══ Data records
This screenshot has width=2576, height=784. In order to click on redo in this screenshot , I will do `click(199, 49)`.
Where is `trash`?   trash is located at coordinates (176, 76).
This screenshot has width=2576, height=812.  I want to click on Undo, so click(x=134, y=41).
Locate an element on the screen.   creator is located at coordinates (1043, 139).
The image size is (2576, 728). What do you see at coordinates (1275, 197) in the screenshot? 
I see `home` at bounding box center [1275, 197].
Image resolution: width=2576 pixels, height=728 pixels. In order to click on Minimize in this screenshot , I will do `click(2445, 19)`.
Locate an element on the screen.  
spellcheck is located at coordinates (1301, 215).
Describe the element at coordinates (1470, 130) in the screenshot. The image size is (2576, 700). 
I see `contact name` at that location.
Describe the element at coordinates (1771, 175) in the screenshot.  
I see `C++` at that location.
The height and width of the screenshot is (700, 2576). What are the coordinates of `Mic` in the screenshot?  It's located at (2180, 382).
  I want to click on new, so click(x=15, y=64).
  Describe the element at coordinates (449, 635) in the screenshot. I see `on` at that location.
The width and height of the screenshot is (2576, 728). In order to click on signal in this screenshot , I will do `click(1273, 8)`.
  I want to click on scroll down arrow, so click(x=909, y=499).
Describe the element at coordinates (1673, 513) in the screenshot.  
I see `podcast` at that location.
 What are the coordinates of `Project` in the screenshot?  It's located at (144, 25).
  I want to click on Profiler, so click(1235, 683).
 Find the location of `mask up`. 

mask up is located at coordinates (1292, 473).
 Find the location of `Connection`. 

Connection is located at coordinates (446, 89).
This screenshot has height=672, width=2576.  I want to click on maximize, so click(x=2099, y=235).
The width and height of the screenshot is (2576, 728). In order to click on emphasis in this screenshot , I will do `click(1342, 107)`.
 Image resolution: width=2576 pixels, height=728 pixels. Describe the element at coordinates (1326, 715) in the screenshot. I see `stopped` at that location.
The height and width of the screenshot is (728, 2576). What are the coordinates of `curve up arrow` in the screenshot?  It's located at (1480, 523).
════
# Exercise instructions:
Please find every line of the data above that contains the string "size", treating uppercase and lowercase as different, and copy each of those lines.

# Answer:
The image size is (2576, 728). What do you see at coordinates (1275, 197) in the screenshot? 
Describe the element at coordinates (1470, 130) in the screenshot. The image size is (2576, 700). 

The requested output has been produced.